What to work on: Each entry should be quoted word for word, including every mark of punctuation.

Pixel coordinate grounding data:
Content starts
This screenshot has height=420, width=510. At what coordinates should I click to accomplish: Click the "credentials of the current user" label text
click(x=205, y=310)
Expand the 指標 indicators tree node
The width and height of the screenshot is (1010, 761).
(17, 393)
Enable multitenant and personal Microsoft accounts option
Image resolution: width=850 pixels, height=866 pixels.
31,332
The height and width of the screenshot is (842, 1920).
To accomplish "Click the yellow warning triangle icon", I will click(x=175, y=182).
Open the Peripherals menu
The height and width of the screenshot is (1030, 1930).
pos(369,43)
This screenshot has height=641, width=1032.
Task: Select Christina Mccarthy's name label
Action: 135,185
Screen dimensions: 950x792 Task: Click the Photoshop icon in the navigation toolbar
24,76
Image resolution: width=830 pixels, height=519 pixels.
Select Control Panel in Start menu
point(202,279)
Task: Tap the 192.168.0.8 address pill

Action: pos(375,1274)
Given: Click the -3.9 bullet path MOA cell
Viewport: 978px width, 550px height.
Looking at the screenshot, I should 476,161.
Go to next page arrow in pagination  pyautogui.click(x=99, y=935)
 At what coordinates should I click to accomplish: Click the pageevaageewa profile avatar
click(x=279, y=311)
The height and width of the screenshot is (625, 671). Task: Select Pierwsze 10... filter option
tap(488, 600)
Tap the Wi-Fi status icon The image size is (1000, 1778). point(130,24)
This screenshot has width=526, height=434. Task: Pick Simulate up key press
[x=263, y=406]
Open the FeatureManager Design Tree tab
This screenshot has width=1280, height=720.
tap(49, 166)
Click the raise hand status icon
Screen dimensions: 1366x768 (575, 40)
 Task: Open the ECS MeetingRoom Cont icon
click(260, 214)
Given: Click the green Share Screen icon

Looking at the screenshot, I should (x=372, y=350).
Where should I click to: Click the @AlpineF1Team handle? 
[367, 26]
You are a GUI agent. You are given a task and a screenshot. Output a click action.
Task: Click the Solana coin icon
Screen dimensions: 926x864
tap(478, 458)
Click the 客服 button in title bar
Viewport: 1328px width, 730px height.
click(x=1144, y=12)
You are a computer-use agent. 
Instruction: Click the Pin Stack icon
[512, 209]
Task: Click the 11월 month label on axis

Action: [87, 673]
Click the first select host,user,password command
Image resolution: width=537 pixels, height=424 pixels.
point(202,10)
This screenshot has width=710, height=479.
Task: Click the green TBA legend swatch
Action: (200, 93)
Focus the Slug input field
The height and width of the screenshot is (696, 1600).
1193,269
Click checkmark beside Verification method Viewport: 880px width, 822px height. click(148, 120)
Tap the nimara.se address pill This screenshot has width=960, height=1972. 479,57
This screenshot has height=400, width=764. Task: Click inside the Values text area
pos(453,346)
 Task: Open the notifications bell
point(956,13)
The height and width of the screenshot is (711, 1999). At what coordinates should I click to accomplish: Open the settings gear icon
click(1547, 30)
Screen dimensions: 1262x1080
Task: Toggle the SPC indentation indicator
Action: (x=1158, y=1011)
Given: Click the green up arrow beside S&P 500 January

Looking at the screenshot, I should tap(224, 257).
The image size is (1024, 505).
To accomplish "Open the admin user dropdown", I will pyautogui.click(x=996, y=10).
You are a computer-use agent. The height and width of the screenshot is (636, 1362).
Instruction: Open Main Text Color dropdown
Content ends
The completed task:
This screenshot has height=420, width=510. At what coordinates should I click to accomplish: Click the "credentials of the current user" label text
click(x=205, y=310)
Expand the 指標 indicators tree node
The width and height of the screenshot is (1010, 761).
(17, 393)
Enable multitenant and personal Microsoft accounts option
Image resolution: width=850 pixels, height=866 pixels.
31,332
The height and width of the screenshot is (842, 1920).
To accomplish "Click the yellow warning triangle icon", I will click(x=175, y=182).
Open the Peripherals menu
The height and width of the screenshot is (1030, 1930).
pos(369,43)
This screenshot has height=641, width=1032.
Task: Select Christina Mccarthy's name label
Action: 135,185
Screen dimensions: 950x792 Task: Click the Photoshop icon in the navigation toolbar
24,76
Image resolution: width=830 pixels, height=519 pixels.
Select Control Panel in Start menu
point(202,279)
Task: Tap the 192.168.0.8 address pill

Action: pos(375,1274)
Given: Click the -3.9 bullet path MOA cell
Viewport: 978px width, 550px height.
Looking at the screenshot, I should 476,161.
Go to next page arrow in pagination  pyautogui.click(x=99, y=935)
 At what coordinates should I click to accomplish: Click the pageevaageewa profile avatar
click(x=279, y=311)
The height and width of the screenshot is (625, 671). Task: Select Pierwsze 10... filter option
tap(488, 600)
Tap the Wi-Fi status icon The image size is (1000, 1778). point(130,24)
This screenshot has width=526, height=434. Task: Pick Simulate up key press
[x=263, y=406]
Open the FeatureManager Design Tree tab
This screenshot has width=1280, height=720.
tap(49, 166)
Click the raise hand status icon
Screen dimensions: 1366x768 (575, 40)
 Task: Open the ECS MeetingRoom Cont icon
click(260, 214)
Given: Click the green Share Screen icon

Looking at the screenshot, I should (x=372, y=350).
Where should I click to: Click the @AlpineF1Team handle? 
[367, 26]
You are a GUI agent. You are given a task and a screenshot. Output a click action.
Task: Click the Solana coin icon
Screen dimensions: 926x864
tap(478, 458)
Click the 客服 button in title bar
Viewport: 1328px width, 730px height.
click(x=1144, y=12)
You are a computer-use agent. 
Instruction: Click the Pin Stack icon
[512, 209]
Task: Click the 11월 month label on axis

Action: [87, 673]
Click the first select host,user,password command
Image resolution: width=537 pixels, height=424 pixels.
point(202,10)
This screenshot has width=710, height=479.
Task: Click the green TBA legend swatch
Action: (200, 93)
Focus the Slug input field
The height and width of the screenshot is (696, 1600).
1193,269
Click checkmark beside Verification method Viewport: 880px width, 822px height. click(148, 120)
Tap the nimara.se address pill This screenshot has width=960, height=1972. 479,57
This screenshot has height=400, width=764. Task: Click inside the Values text area
pos(453,346)
 Task: Open the notifications bell
point(956,13)
The height and width of the screenshot is (711, 1999). At what coordinates should I click to accomplish: Open the settings gear icon
click(1547, 30)
Screen dimensions: 1262x1080
Task: Toggle the SPC indentation indicator
Action: (x=1158, y=1011)
Given: Click the green up arrow beside S&P 500 January

Looking at the screenshot, I should tap(224, 257).
The image size is (1024, 505).
To accomplish "Open the admin user dropdown", I will pyautogui.click(x=996, y=10).
You are a computer-use agent. The height and width of the screenshot is (636, 1362).
Instruction: Open Main Text Color dropdown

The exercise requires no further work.